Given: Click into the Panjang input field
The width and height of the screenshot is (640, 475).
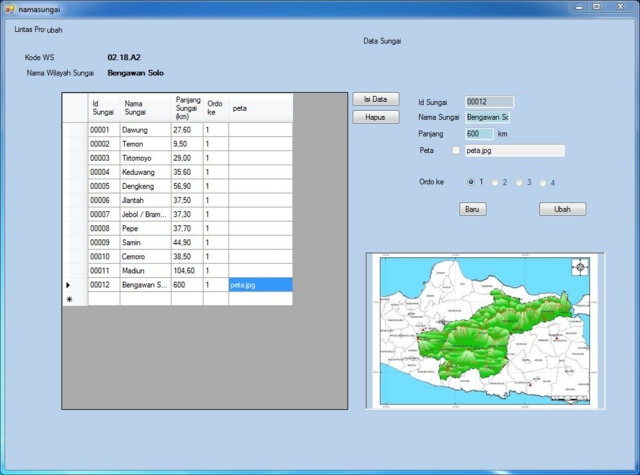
== == ==
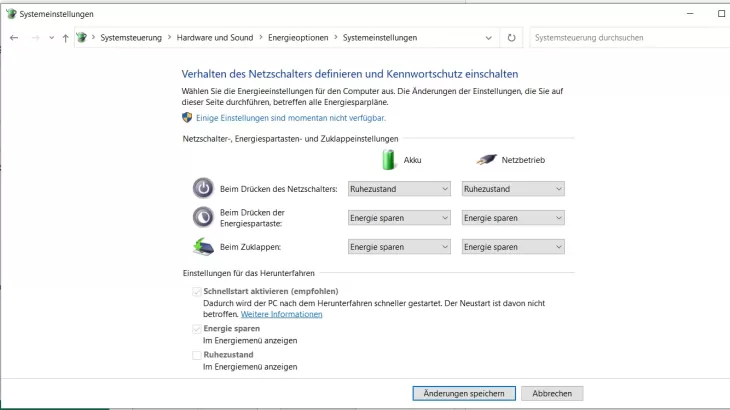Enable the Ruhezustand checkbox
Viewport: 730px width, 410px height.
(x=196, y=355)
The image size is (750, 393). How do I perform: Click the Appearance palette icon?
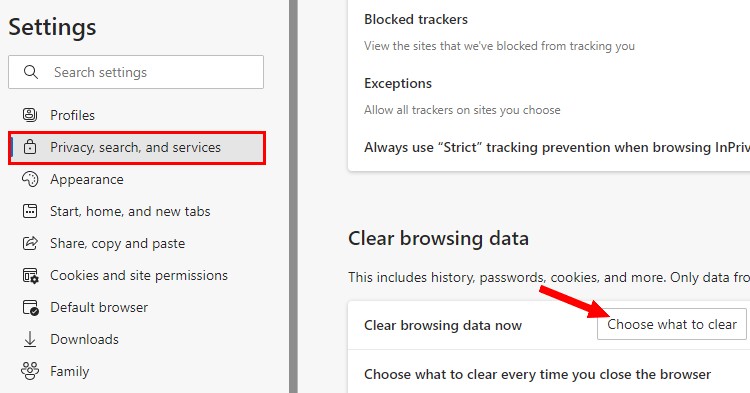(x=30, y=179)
== == ==
◆ Task instructions
Looking at the data above, return every line from the one with "Given: Click into the Panjang input field" down to the one with "The width and", exactly and inclusively.

◆ Reply to the task
Given: Click into the Panjang input field
The width and height of the screenshot is (640, 475).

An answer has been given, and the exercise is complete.